Dobramos a rua de casa, o carro da minha tia estava parado na frente da casa e as duas, minha tia e minha mãe, vieram correndo nos encontrar. Deixei-as com minha vó ainda na rua e apressei o passo pra casa, mais precisamente pra dentro do meu quarto embaixo da coberta. No portão ainda ouvi a vizinha chata dizer:

- Pelo menos fez alguma coisa que preste né cabeção?

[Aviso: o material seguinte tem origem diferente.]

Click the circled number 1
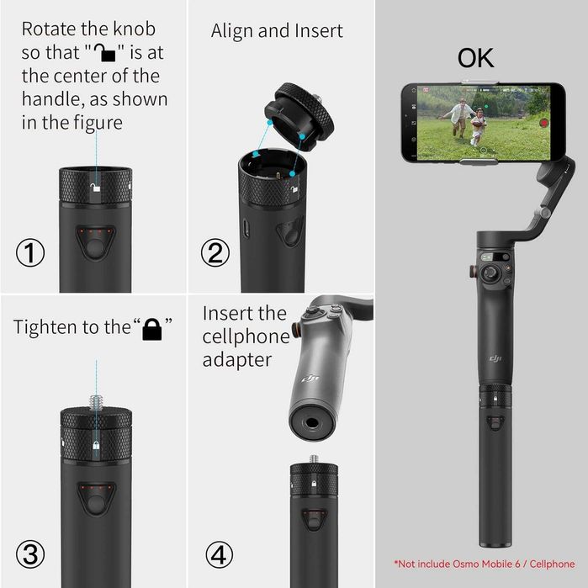[x=31, y=253]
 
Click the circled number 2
[x=216, y=253]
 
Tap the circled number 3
[x=31, y=554]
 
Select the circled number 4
[x=219, y=554]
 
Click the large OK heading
[x=475, y=58]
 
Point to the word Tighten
[x=46, y=327]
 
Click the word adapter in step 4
[x=236, y=360]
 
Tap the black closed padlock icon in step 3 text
[x=151, y=329]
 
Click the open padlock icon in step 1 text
[x=108, y=53]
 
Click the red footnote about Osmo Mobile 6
[x=485, y=563]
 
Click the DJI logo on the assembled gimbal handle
[x=497, y=359]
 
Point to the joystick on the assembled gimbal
[x=489, y=272]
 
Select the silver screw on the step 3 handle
[x=97, y=398]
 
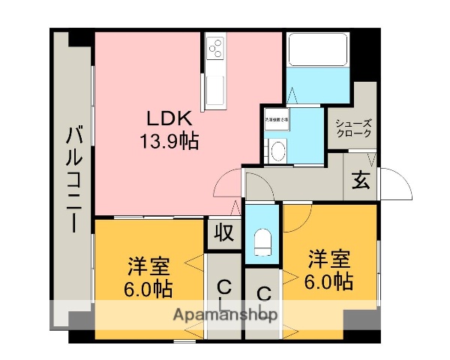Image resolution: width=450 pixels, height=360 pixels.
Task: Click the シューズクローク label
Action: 352,128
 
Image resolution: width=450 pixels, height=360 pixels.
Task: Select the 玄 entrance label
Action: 361,180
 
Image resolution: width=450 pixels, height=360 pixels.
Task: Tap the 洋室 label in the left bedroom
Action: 148,266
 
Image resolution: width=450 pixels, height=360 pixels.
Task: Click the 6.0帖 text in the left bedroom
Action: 148,288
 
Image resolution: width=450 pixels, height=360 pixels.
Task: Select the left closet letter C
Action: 224,286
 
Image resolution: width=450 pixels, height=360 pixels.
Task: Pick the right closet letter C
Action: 263,293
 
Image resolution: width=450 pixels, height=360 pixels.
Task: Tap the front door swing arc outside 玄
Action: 398,183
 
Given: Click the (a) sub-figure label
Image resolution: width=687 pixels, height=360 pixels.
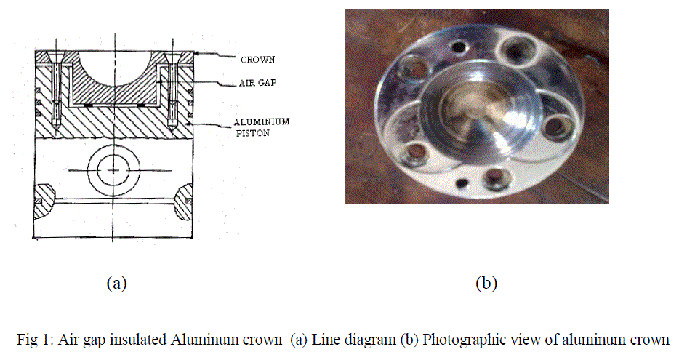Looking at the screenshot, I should coord(116,283).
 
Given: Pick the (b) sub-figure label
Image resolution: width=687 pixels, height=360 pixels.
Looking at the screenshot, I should coord(486,283).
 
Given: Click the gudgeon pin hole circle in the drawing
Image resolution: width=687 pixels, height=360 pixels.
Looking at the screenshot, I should coord(113,169).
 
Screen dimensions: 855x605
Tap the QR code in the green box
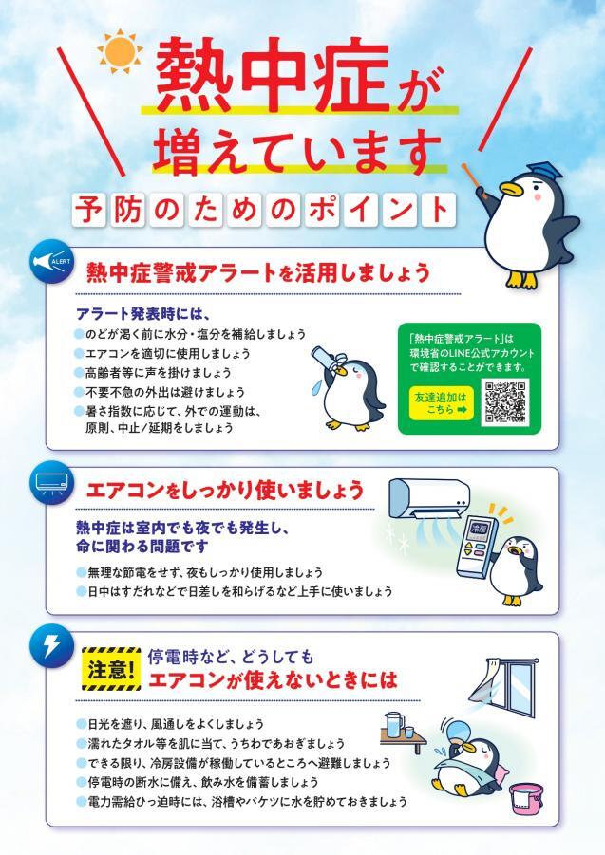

Tomei umas palmadas, fiquei uma semana de castigo e aprendi uma lição. Duas ou três semanas depois, minha avó por parte de pai havia conseguido me matricular em uma escola perto da casa do meu pai, com quem tive de ir morar por causa da escola.
Um ou dois meses depois minha avó, a Nevinha, a perdida, morreu. Por causa dessas brigas bobas e sem razão, coisas de família, só fui avisado uma semana depois, não pude ir ao velório nem ao enterro. Essa é a última lembrança que eu guardo daquela senhorinha meiga e simpática que as vezes nem sabia quem eu era.

2 comentários:

Monstrinha disse...

Poxa... uma estória com final feliz e triste ao mesmo tempo!
Aluma coisa no jeito simples e "caseiro" como você escreveu esse conto me fez lembrar da Clarissa, do Erico Veríssimo.

Uma ótima forma de começar meu dia!

Vampira Dea disse...

Histórias com vó sempre me emocionam e essa particulamente é muito bonita.